**WHAT TO DO:**
Using the records below, find every line that includes "indicator" and copy it.

Saved entries

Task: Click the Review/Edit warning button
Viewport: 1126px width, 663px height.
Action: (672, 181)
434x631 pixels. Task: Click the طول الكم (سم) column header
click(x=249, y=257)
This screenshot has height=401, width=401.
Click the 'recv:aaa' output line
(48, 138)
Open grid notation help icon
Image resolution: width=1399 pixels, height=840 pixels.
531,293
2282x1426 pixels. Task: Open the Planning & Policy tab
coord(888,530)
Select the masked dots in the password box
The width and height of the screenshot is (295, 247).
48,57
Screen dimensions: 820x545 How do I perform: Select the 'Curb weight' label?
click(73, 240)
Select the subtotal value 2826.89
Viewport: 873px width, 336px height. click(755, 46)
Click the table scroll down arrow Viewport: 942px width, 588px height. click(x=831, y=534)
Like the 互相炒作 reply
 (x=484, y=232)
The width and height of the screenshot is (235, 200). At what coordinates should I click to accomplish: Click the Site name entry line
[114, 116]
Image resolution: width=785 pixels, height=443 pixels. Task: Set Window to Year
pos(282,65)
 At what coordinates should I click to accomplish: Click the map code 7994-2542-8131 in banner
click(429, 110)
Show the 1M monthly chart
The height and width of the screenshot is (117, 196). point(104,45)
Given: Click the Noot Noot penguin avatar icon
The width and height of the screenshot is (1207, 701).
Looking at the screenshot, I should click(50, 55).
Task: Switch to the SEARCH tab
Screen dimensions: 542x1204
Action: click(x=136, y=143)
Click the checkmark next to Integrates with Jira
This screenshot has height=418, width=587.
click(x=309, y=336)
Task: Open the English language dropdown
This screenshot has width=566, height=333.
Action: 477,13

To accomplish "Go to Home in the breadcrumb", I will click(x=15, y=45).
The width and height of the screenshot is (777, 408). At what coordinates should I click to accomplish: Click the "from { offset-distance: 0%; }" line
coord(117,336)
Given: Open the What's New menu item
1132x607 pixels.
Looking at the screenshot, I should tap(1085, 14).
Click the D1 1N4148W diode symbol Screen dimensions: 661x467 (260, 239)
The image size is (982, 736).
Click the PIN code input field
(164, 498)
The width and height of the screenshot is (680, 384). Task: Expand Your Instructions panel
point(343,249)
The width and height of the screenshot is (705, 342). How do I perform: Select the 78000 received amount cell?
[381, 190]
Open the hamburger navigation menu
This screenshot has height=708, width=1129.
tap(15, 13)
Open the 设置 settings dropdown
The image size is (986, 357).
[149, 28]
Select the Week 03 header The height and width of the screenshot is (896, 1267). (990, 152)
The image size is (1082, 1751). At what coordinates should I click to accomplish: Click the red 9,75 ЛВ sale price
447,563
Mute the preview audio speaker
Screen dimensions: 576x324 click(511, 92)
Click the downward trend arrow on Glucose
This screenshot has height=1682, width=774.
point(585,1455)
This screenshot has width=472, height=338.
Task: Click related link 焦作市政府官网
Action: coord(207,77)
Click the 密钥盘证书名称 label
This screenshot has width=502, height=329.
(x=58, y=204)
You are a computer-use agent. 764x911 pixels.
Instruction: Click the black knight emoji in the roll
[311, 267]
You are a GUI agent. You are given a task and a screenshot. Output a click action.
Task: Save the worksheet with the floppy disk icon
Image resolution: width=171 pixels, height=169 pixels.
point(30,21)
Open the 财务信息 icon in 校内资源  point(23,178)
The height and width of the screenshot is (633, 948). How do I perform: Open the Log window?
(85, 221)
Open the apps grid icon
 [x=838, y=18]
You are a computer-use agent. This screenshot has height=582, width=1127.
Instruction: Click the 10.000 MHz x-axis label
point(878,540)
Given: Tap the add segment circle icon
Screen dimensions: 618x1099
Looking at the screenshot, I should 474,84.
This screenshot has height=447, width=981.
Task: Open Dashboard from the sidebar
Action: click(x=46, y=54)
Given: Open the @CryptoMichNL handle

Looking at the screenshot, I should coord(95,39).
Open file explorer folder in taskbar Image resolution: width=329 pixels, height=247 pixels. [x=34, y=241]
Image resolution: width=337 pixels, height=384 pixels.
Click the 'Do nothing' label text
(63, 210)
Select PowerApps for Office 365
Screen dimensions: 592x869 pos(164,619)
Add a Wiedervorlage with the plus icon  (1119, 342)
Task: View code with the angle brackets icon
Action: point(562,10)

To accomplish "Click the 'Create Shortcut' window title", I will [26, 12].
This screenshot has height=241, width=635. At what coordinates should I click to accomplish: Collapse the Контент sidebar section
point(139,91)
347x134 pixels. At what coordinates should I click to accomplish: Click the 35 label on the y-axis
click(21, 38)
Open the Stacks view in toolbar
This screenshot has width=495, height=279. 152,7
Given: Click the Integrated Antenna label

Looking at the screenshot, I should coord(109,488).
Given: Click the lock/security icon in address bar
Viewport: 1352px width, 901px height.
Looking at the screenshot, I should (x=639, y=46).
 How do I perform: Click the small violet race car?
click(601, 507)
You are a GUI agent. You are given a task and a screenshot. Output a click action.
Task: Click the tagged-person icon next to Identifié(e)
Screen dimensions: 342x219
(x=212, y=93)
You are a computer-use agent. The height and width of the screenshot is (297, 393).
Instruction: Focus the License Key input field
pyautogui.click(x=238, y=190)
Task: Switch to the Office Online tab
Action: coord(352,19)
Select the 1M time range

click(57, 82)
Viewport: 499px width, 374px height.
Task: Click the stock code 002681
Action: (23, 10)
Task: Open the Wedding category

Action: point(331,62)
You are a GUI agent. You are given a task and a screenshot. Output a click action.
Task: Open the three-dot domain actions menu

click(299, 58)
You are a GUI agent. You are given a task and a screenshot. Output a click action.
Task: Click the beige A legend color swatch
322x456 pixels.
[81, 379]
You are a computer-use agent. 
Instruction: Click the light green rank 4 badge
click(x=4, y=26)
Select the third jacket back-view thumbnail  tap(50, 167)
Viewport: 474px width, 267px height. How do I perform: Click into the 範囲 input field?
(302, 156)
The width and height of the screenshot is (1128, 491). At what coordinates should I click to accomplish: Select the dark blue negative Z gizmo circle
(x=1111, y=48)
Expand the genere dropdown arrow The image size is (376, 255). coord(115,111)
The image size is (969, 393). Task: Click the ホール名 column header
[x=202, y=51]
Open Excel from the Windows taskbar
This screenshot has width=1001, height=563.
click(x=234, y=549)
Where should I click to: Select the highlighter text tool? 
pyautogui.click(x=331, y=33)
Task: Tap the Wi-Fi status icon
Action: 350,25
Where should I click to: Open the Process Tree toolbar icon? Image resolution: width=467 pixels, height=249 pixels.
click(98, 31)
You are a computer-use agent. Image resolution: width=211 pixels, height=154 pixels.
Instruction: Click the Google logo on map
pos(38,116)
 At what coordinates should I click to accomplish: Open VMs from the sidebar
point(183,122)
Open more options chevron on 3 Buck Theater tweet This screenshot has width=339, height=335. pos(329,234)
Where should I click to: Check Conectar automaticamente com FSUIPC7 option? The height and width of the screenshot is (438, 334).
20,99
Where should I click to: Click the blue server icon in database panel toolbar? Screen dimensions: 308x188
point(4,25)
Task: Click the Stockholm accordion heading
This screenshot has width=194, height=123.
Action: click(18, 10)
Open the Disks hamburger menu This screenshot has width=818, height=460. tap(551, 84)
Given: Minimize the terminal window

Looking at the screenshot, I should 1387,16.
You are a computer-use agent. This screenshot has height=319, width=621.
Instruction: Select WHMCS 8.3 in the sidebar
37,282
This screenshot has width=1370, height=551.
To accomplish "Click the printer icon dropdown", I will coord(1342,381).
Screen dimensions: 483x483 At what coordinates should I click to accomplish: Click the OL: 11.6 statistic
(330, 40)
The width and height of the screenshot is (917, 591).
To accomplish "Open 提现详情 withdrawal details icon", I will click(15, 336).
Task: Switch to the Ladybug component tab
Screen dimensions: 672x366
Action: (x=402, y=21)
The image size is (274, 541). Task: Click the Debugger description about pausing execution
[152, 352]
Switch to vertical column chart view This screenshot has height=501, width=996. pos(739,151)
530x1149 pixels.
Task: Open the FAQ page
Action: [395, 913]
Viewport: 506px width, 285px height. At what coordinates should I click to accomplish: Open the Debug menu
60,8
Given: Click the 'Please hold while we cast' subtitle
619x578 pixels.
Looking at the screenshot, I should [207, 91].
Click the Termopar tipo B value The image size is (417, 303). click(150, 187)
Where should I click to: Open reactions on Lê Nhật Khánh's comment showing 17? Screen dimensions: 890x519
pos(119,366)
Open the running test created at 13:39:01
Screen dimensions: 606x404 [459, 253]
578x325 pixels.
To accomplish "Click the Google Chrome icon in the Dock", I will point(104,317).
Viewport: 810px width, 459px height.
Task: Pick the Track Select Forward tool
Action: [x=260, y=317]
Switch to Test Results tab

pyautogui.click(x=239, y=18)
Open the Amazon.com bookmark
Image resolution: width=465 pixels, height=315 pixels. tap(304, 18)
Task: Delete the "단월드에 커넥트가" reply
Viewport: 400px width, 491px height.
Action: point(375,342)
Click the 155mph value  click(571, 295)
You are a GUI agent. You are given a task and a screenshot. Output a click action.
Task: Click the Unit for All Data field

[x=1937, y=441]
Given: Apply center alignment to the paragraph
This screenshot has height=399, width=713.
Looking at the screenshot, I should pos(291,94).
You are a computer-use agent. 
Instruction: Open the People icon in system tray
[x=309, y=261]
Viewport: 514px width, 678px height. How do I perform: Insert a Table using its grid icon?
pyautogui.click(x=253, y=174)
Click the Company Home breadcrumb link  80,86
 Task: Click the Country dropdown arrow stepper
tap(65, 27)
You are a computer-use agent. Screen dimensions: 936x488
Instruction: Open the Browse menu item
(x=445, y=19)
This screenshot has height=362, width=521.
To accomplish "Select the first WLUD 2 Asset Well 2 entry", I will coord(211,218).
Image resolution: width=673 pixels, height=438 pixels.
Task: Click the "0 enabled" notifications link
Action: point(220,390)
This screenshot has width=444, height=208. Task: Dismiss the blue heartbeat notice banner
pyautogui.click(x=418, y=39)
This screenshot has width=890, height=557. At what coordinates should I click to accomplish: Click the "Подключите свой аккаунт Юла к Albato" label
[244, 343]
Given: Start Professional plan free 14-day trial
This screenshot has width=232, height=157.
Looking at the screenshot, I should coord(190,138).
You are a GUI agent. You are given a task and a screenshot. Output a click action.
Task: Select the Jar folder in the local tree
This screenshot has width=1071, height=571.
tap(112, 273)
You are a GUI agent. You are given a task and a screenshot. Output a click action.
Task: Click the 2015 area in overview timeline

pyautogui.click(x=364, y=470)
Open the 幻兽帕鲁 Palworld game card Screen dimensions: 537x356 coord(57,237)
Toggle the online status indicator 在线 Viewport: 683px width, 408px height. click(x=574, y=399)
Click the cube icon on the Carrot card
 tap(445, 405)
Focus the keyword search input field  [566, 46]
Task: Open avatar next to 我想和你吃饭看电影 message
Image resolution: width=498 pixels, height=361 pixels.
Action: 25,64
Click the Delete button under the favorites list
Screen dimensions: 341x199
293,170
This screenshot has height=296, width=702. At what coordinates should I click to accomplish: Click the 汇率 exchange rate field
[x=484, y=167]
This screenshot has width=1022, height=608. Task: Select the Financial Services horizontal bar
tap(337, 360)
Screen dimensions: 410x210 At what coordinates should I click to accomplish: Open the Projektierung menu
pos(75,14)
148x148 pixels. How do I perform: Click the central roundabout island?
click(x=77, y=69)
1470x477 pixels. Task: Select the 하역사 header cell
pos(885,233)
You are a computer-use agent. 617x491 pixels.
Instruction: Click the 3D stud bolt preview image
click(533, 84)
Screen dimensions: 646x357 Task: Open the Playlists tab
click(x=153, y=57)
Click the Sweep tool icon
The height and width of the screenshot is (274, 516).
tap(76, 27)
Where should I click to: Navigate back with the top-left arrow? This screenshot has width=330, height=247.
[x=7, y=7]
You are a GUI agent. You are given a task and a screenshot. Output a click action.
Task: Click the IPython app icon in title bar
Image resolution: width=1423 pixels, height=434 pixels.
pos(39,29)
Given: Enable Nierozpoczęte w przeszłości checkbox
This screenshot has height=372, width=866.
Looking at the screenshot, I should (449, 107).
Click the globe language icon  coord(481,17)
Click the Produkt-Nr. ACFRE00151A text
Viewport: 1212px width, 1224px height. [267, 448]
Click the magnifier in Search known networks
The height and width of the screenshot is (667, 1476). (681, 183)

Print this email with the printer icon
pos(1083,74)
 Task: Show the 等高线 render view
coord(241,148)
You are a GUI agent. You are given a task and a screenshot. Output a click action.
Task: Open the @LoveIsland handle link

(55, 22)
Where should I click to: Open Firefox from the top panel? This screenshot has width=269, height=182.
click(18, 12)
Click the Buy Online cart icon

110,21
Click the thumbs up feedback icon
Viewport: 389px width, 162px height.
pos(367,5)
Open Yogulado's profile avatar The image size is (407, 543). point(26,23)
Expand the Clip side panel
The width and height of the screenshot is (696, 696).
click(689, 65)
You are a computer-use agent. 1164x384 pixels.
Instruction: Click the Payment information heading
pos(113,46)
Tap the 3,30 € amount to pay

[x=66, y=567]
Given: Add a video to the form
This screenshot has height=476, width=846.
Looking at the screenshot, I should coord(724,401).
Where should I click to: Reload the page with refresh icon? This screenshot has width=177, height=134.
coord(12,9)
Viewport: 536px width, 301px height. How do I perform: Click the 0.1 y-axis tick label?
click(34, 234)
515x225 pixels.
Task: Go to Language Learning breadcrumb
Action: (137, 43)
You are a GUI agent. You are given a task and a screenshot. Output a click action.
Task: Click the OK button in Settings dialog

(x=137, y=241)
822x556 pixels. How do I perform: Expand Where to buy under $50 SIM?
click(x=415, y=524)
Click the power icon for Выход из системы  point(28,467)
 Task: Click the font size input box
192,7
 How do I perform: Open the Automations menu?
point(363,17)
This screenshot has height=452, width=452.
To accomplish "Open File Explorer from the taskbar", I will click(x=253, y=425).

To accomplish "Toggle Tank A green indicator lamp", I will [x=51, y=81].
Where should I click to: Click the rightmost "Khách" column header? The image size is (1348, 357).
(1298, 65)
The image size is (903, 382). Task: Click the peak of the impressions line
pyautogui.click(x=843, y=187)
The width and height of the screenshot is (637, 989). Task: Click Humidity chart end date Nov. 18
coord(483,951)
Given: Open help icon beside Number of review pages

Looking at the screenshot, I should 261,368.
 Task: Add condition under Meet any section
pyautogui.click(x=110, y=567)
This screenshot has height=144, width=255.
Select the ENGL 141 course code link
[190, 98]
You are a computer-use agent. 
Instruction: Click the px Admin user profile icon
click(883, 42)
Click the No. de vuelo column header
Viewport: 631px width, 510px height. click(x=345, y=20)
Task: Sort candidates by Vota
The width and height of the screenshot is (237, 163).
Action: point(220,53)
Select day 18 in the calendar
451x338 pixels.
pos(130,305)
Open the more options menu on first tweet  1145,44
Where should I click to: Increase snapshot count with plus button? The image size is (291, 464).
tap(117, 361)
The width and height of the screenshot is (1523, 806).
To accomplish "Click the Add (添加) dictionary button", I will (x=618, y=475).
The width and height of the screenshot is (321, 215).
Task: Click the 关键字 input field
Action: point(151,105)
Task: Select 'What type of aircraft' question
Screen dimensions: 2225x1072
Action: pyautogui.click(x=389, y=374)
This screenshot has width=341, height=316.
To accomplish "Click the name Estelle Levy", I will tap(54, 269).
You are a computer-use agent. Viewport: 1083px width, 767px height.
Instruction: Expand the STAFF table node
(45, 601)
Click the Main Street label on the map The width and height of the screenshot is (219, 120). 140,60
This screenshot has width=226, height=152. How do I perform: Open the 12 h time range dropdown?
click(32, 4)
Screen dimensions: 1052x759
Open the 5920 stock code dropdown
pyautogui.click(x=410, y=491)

**RESPONSE AREA:**
Toggle the online status indicator 在线 Viewport: 683px width, 408px height. click(x=574, y=399)
To accomplish "Toggle Tank A green indicator lamp", I will [x=51, y=81].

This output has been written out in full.